Play nicely: a newbie’s peek into the compatibility of AI and ethics
A few months ago, with everyone in the throes of the GDPR panic, it truly occurred to me just how little most people know about what really goes on with their personal data. Or, more surprisingly, how little businesses know about the potential of this data and how their use of it can impact on their customers.
In the wake of the Facebook scandal there was outrage from the public about the ways in which the company and their partners use their data. Yet, the same people slinked off back to the network once the heat had died down. For them, it was still an essential link to their families and friends — it is a social network after all.
GDPR is forcing people to be more transparent and clear in their data policies but, really, most people still don’t really ‘get’ it. People aren’t empowered to truly consider the value they are receiving in exchange for their personal data.
To me this seems unfair, unethical even. You can have a data policy written as clear as day but no-one’s going to read it. So people still won’t really know when their data is being sold to companies they hate, or used to advertise to them in an unlimited capacity.
A balancing act
So what if there was a way to automatically score companies based their data policies? That way users could decide on the value of service they were wanting to use and compare it to how ethical the company was being with their data — at a glance.

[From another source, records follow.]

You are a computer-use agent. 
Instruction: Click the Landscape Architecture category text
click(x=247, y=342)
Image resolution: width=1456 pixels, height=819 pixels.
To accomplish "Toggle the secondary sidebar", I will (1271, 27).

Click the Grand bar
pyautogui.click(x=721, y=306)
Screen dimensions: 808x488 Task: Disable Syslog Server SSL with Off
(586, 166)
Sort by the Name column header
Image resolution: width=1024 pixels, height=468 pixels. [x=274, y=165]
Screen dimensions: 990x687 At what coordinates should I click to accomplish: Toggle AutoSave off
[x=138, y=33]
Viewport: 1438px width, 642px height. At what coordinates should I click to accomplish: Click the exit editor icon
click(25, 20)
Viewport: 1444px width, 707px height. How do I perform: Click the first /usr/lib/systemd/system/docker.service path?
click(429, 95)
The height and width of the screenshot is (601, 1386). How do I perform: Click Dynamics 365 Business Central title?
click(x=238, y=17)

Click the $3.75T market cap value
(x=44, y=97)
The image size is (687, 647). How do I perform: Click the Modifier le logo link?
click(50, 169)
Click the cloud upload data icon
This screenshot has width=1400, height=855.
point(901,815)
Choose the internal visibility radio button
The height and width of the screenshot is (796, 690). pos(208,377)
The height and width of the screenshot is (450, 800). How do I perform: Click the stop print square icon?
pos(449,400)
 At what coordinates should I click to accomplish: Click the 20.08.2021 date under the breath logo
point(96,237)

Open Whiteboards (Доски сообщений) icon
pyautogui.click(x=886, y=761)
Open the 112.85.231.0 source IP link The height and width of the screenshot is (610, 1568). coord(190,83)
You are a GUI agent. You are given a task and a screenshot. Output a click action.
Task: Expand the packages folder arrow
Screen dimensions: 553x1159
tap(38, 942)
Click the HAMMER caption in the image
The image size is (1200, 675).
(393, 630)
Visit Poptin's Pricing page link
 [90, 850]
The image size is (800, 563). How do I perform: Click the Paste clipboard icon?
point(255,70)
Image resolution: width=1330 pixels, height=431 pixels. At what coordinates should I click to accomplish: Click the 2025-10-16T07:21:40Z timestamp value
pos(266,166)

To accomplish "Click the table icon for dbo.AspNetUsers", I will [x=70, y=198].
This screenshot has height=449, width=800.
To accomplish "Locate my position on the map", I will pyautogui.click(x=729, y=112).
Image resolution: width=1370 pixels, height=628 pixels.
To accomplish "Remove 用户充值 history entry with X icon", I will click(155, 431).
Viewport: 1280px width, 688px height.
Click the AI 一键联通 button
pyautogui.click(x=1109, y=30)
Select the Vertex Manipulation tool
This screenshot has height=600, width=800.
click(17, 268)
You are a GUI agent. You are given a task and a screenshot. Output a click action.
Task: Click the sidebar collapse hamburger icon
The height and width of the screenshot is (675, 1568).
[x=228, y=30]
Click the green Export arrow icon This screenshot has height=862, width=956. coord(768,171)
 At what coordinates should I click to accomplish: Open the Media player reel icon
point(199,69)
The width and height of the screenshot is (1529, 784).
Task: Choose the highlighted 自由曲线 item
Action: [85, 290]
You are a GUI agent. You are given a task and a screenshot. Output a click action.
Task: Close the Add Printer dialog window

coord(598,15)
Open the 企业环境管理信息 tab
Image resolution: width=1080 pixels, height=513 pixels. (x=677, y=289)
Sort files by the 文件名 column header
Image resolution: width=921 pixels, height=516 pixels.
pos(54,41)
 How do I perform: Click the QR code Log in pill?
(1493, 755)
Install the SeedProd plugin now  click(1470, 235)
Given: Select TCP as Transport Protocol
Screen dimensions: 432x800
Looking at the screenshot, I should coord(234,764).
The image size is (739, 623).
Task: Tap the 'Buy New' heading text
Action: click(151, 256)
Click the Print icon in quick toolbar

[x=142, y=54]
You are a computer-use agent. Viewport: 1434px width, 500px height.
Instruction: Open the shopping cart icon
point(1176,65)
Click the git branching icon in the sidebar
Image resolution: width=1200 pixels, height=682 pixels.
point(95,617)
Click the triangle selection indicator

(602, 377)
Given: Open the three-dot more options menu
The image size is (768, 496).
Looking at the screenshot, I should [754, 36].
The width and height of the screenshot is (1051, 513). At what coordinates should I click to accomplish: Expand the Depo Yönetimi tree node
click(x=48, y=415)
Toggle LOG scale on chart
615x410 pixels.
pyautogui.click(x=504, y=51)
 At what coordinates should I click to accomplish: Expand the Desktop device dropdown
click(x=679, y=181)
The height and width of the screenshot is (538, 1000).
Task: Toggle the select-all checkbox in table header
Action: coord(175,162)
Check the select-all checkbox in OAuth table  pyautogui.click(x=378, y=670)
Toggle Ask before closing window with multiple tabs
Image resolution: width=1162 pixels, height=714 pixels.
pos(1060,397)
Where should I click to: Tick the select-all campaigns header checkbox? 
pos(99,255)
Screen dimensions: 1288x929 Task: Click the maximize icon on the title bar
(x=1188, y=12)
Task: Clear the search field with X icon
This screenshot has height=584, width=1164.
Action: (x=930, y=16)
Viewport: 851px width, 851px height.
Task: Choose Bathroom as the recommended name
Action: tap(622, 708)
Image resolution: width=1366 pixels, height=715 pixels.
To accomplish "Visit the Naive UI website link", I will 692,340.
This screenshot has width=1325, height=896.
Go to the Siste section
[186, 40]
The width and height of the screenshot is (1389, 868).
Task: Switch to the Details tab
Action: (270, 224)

Turns out there’s already a really cool tool that already does this called ‘Terms of Service; Didn’t Read’ (ToSDR) which effectively crowdsources data on service’s terms and conditions, which are then broken down into smaller points which are rated ‘good’ or ‘bad’ by the site’s contributors. The result of this is an automatically calculated grade based on the overall ratings, from A (the best) to E (terms raising serious concerns).
I loved that this stuff existed and that other people cared enough about this that they would spend their time contributing to open source technology along the lines of what I hoped to investigate. But the limitations of ToSDR was in its reliance on gathering enough data from its contributors to produce a reliable grading, leaving many sites with none at all. So what I really wanted to know is if we could ‘take out the middleman’ and build a tool that could use artificial intelligence to grade any site, service or policy at the click of a button.
With explicit rules about what needed to be included in policies now enforced by the EU, surely it would be simple to use this technology to extract clauses and automate the decision on how ethical a company was being with their customer’s data? Or so I thought. (Hint: I’m not a developer).
A few weeks later, I met with James Touzel, a Partner and Head of Digital at law firm TLT, who’s heading up a project that is using AI to identify risk areas in legal contracts — a web-based solution called TLT LegalSifter. I was keen to find out if and how it was being done and if it could be applied to help people decipher data policies.
What was surprising was that this technology is still brand new and businesses haven’t adopted this en-mass for contract negotiations or any other uses just yet. When you hear about AI you’re told ‘the robots are coming, they’re taking us over’. Of course, they’re not. Not yet anyway…
“We wanted to develop an AI solution that could review and advise on low-risk, low-value commercial contracts initially — nothing too complex — so things like NDAs or SaaS contracts or a consultancy agreement where it’s normally lower risk and lower value”, James explained.
What they could get the AI to do was to identify a clause, or series of clauses, within a contract and serve up pre-written legal advice against it — such as the correct wording for a particular type of clause. A very clever and useful tool indeed, that will almost certainly increase the speed and quality of contract negotiations and enable more junior in-house lawyers, or even procurement and commercial teams, to manage contract reviews.
The only current limitation here is that the AI can’t understand what the clause says. So for personalised advice, based on the AI having recognised and understood intricate differences in clauses or statements, we’re not quite there.
“We’ve gone to market with a product which will identify the risk areas in certain types of contracts and serve up advice, but it still relies on the user to say ‘oh, that’s not what that says, I’m replacing it with that’”, James said.
“It puts the advice in one place, gives you an alternative clause… but it doesn’t do the last mile.”
What this means for building a tool that rates how ethical a policy is, is that I have to decide what is ethical and what is not.
So what most of AI can do, at least on its own, is very black and white. If I tell it that any clause in a data policy that says a service will sell a user’s data is ‘bad’, it will always be scored negatively, even if in that particular case, for whatever reason, it’s actually not bad at all.
It doesn’t make the tool impossible to build but, for it to be genuinely useful for the majority of the population, it would at least need to have as many humans as possible to decide what they want to see in a data policy and what they don’t. And the real challenge would be making this rewarding enough to get the level of human contribution necessary to produce reliable data to work with.
Right now, AI isn’t up to the job, as we’re not at the point where it can be used to make complex decisions on ethics, at least not on its own. I’ve hit a crux in my beginner-level exploration of AI. But I have discovered that there are plenty of others who care about this issue, so I’m pretty sure it’s not the end.